Mercifully for Zyn, his sister-in-law’s tirade was cut short by a weak voice from the other room.

“Yes, here, hon!” Quickly, my friend set down his young daughters and dashed out of the room, around the hall, saying as he went, “You okay, Tarra? Do you—”

The sound of a closing door.

Zyn’s sister-in-law, Delle, and I were now alone except for the children.

I felt uneasy, as if she might spew the fury she’d been hurling at my friend directly at me. Honestly, I didn’t know what to expect of her. Asterion females were not like this. When angry, they were quiet, calm, and cut you to pieces with daggers in their gaze and icy, stinging words. Sometimes they didn’t even need to speak. An Asterion female could slice a male with her gaze alone. Delle’s eyes, on the other hand, were sparking behind her glasses. Her fury made them sparkle like the emerald gemstones the Coalition had mined from this planet. There had been nothing calm or icy about her speech to my friend. It was all fire and lava, like a volcano erupting in the Undulu mountains on my home planet. I felt scorched, and she hadn’t even been angry with me.

“May I ask what you’re doing here?” she inquired. Her tone was slightly cooler. As if she knew better than to anger an Overlord, but couldn’t quite bring herself into proper subservience, either.

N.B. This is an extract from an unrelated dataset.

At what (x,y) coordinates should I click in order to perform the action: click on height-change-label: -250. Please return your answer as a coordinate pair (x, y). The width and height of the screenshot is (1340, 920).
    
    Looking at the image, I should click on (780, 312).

Strangely, I admired that.

“Zyn invited me to visit his home for the evening,” I answered, outwardly maintaining my frigid composure, the composure any Asterion nobleman held, although I was merely a bastard and not a true nobleman. Still, I felt the training in maintaining my equanimity was needful here.

“Why would he do that?”

Why? Had it never crossed her mind that her brother-in-law might have a friendship with one of us?

“He said—”

My explanation was interrupted by the ringing of a phone. The human female, Delle, glanced away from me as she stuck her hand in her pocket to pull it out. Turning her back—something an Earthling was not supposed to do to an Overlord—she brought the device to her ear.

“Hello? Yes, you did?” She glanced out the window. Sighed. “I’m not surprised. This weather is horrible. Thanks for letting me know. Call me when you re-open.”

She lowered the device with another sigh, this one more of irritation, punching the button with her thumb to end the conversation.